Calgary’s city council voted in May 2011 to cease CWF. In February 2021, the city council voted 10-4 to refer the issue to voters in this fall’s municipal elections. The vote last month is non-binding, but councillors are expected to act quickly by taking the needed steps, such as equipment purchases, to facilitate CWF.
Juliet Guichon, who managed the “Yes! Fluoride” campaign, said the electoral results demonstrated that Calgary voters “were dismayed that city council acted against their wishes and medical advice in removing fluoridation, and they had decades of fluoridation, (so) they knew how valuable it was.”
A variety of factors appear to have shaped the outcome of the October 18 vote. First, a study released in August revealed that children’s tooth decay rates in Calgary had steadily risen since CWF ended, surpassing the rates among children in the fluoridated city of Edmonton. The study found that 65% of Calgary second-grade students had experienced at least one dental cavity, while only 55% of Edmonton second-graders had one or more cavities.

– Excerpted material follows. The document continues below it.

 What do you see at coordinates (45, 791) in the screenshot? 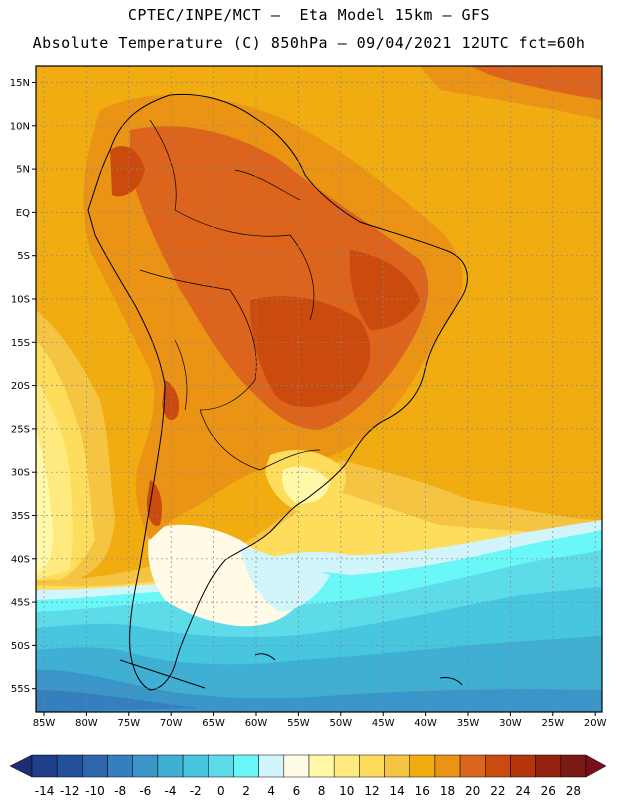
I see `colorbar-label: -14` at bounding box center [45, 791].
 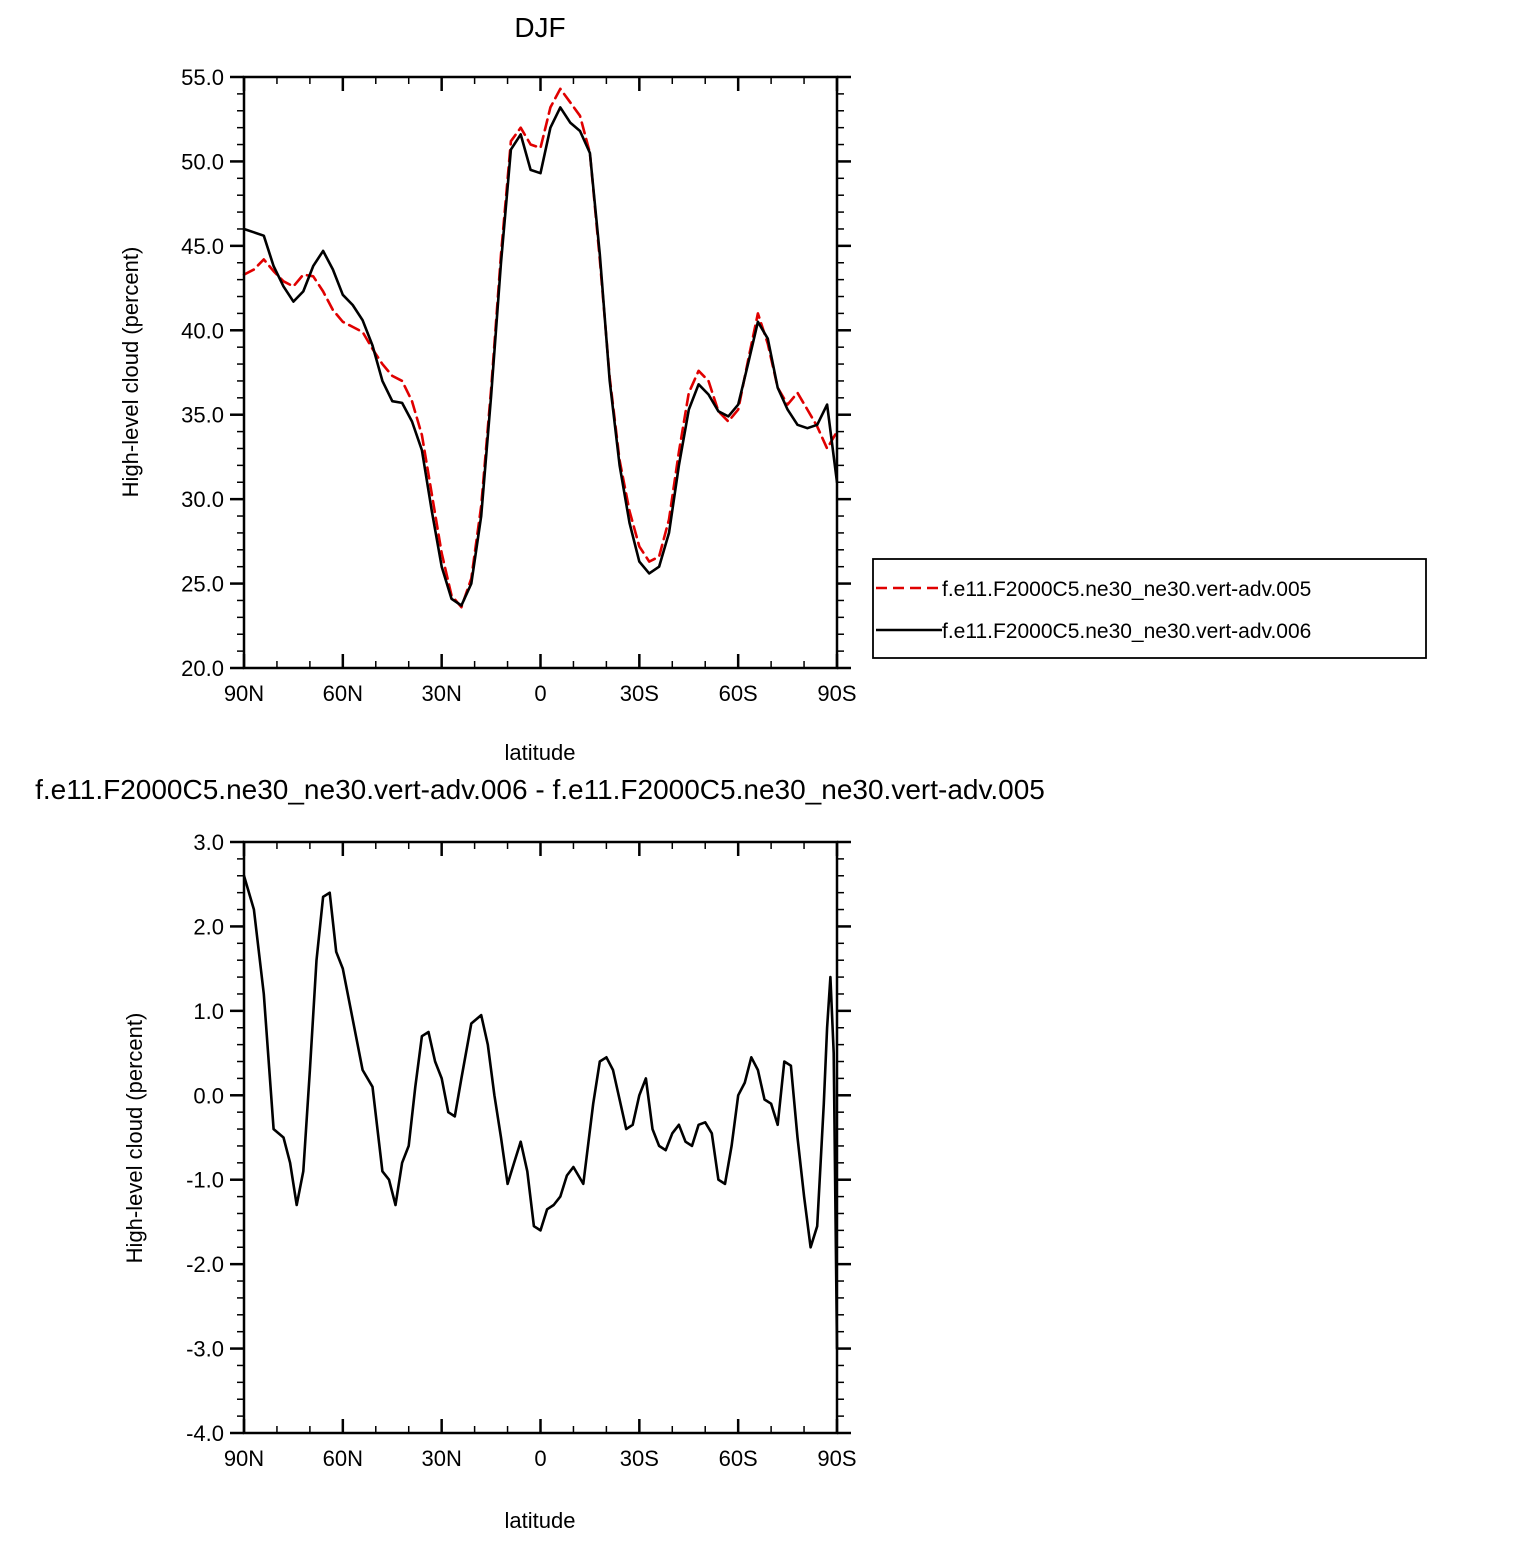 What do you see at coordinates (208, 842) in the screenshot?
I see `bottom-chart-ytick-label: 3.0` at bounding box center [208, 842].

“Fluoridation cessation is having a negative effect on children’s dental health in Calgary,” said Dr. Lindsay McLaren, the study’s lead author and a professor at the University of Calgary’s Cumming School of Medicine. “This reinforces the need for universal, publicly funded prevention activities — including, but not limited to, fluoridation of drinking water.”
In addition to parents, community activists and other volunteers, the pro-CWF campaign engaged dental providers shared their first-hand observations. In a six-minute video, several dental providers told their stories about the decline in oral health they have witnessed since Calgary ceased CWF.
The October 18th vote was the seventh time that Calgary residents cast ballots on CWF, starting with a vote in 1957. Although a majority of city voters opposed CWF in 1957, 1961, 1966 and 1971, CWF has won majority support in the last three Calgary plebiscites — this year’s and the votes which occurred in 1989 and 1999.